Each student is also responsible for one brief presentation on the day's
readings, and one response to a presentation; the classes will be divided
up on Thursday, 12 September.
In a seminar that depends on discussion, class participation is of
paramount importance, and will factor heavily in your final grade. This
includes not only your more formal presentations and responses, but also
regular contribution to the discussion, both in class and on the
listserv.
Attendance and promptness will be enforced not only by the class
participation requirement, but by regular short quizzes, which we might
spring on you at any time during the semester.
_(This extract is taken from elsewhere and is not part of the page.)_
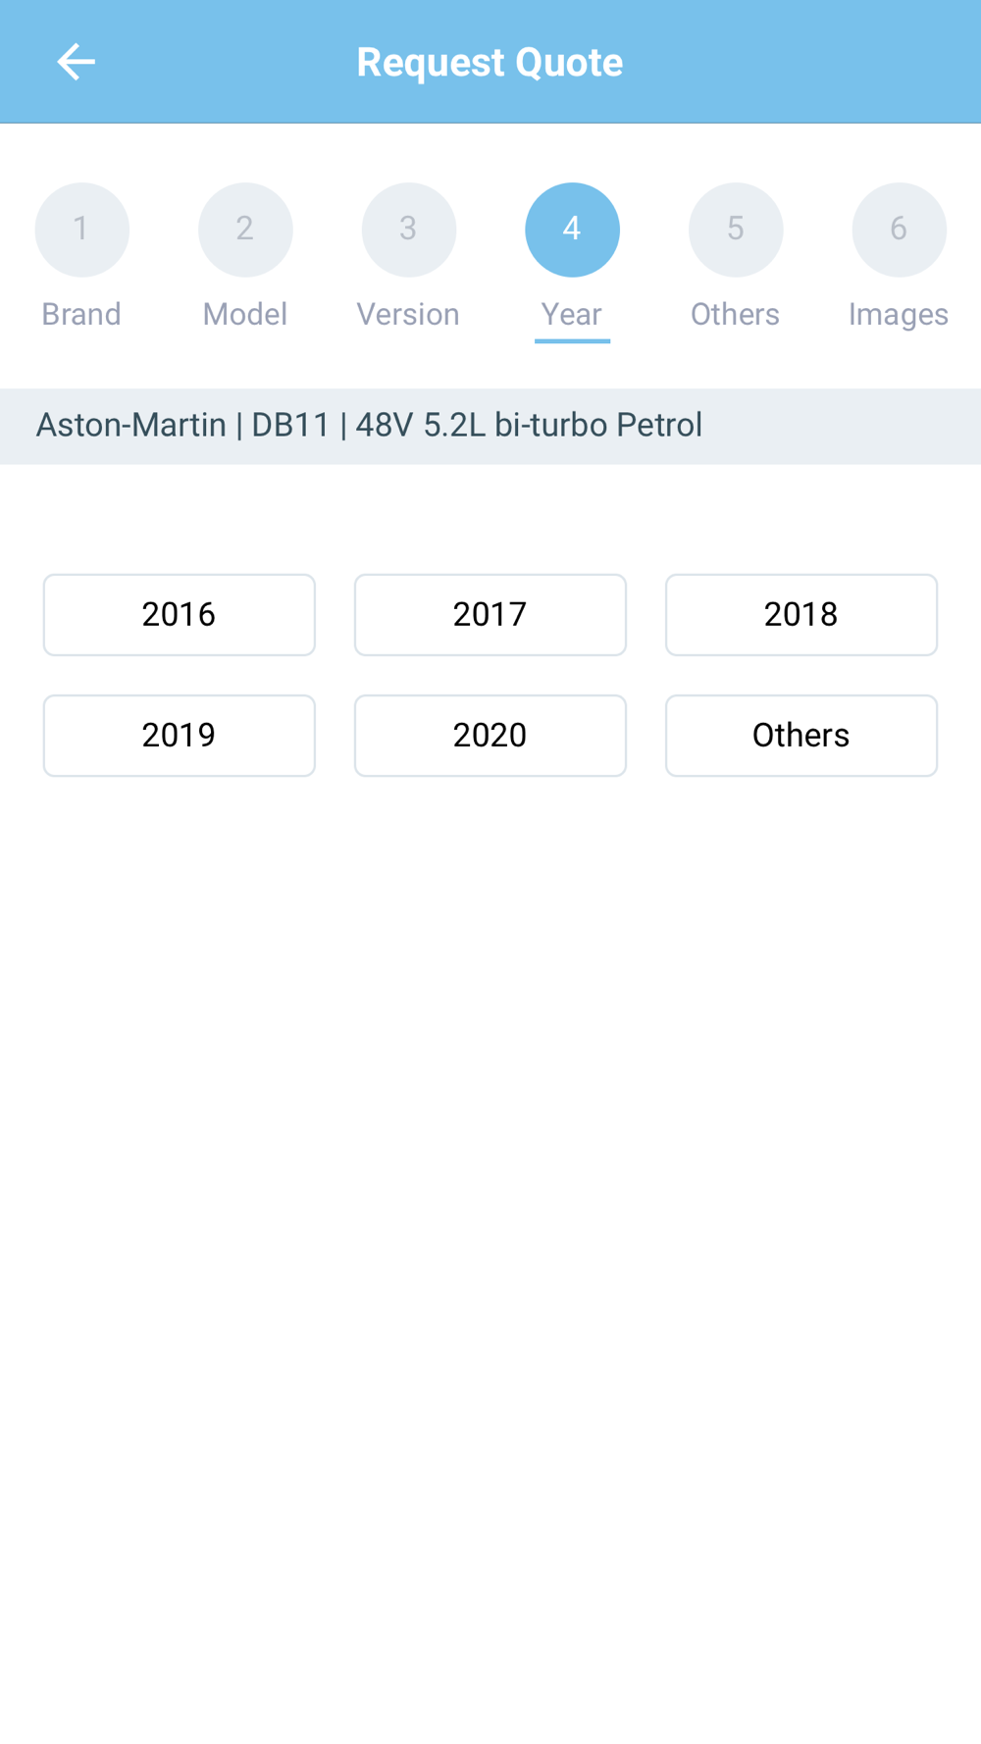Select step 2 circle for Model

pyautogui.click(x=245, y=230)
They will be unannounced,
will begin exactly at 3:00, and cannot be made up if missed.
Schedule of Class Meetings
Thursday, 5 September
Introduction: Conducting the class, grading and attendance
policies, &c.
Tuesday, 10 September
Terry Eagleton, Literary Theory: An Introduction, pp. 1-90
(Introduction, chapters 1 and 2).
Thursday, 12 September
Eagleton, pp. 91-217 (chapters 3, 4, and 5, Conclusion).
Tuesday, 17 September
From Hazard Adams, Critical Theory Since Plato: W. K.
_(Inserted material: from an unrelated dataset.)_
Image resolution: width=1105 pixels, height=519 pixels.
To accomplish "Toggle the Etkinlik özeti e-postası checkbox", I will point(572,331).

Wimsatt & Monroe C. Beardsley, "The Intentional Fallacy," pp.
1015-21, and "The Affective Fallacy," pp. 1022-31.
Presenter: Chris Stadler.
Thursday, 19 September
From Hazard Adams, Critical Theory Since Plato: E. D.
Hirsch, "Objective Interpretation," pp. 1177-94; George Poulet,
"Phenomenology of Reading," pp. 1213-22.
Section Two: Signs, Symbols,
Structuralism
Tuesday, 24 September
From Hazard Adams, Critical Theory Since 1965: Claude
Lévi-Straiss, from The Raw and the Cooked;
Ferdinand de Saussure, from Course in General Linguistics,
pp. 646-57.
Thursday, 26 September
From Adams, Critical Theory Since 1965: Jacques Derrida,
"Structure, Sign and Play," pp. 83-93; from Of
Grammatology, pp. 94-119.
Presenter: Luke Szyrmer.
Tuesday, 1 October
Barthes, from Image, Music, Text: "The Photographic Message,"
"Rhetoric of the Image," and "The Third Meaning."
Thursday, 3 October
Barthes, Camera Lucida.
Presenter: Alex Orlovsky; Respondent: Anthony Pryor.
Tuesday, 8 October
Berger, Ways of Seeing, chapters 1 and 3; Walter Benjamin, "
The Work of Art in the Age of Mechanical Reproduction."
Presenter: Amy Lipman;
Respondent: Alex
Edelman.
Thursday, 10 October
From de Certeau, The Practice of Everyday Life: "General
Introduction," "Walking in the City."
Presenter: Steven Morgan
Friedman; Respondent: David Shapiro.
First Paper or Project Due.
Section Four: Cyborgs/Reading/the Body
Tuesday, 15 October
No class: Fall break.
Thursday, 17 October
Donna Haraway, "The Cyborg Manifesto."
Presenter: Kathy Bunt; Respondent: Steven Morgan Friedman.
Tuesday, 22 October
Luce Irigaray, "The Sex That is Not One"; Sigmund Freud, "Female
Sexuality."
Thursday, 24 October
Baudrillard, "The Ecstasy of Communication"; Arthur and Marylouise Kroker,
"Theses on the Disappearing Body in the Hyper-Modern Condition."
Presenter: Case
Torstenson; Respondent: Alex Orlovsky.
Section Five: Authorship & Readership
Tuesday, 29 October
Foucault, "The Author Function"; Barthes, "The Death of the
Author."
Presenter: Dan Orr;
Respondent: Luke Szyrmer.
Thursday, 31 October
Wolfgang Iser, "The Reading Process: A Phenomenological
Approach"; Stanley Fish, "Literature in the Reader: Affective
Stylistics."
Tony Bennett, "Texts, Readers, Reading Formations"; Chartier,
"Communities of Readers," from The Order of Books, pp.
1-23.
Thursday, 7 November
Jerome McGann, "The Socialization of Texts" and "The Textual
Condition," from The Textual Condition, pp. 69-98.
Presenter: Alex
Edelman; Respondent: Amy
Lipman.
Section Six: Intertext &
Hypertext
Tuesday, 12 November
Kristeva, "Word, Dialogue, and Novel," from Desire in
Language, pp. 64-91; Roland Barthes, "From Work to Text,"
from Image, Music, Text.
Presenter: Anthony Pryor.
Thursday, 14 November
George Landow, Hypertext, chapters 1 and 3.
Presenter: David Shapiro;
Respondent: Case
Torstenson.
Section Seven: Technologies of the
Word
Tuesday, 19 November
Stanley Fish, "Interpreting the Variorum"; Stuart Curran,
Frankenstein: The Pennsylvania Electronic Edition.
Thursday, 21 November
Martha Woodmansee, "The Genius and the Copyright:
Economic and Legal Conditions of the Emergence of the 'Author,'"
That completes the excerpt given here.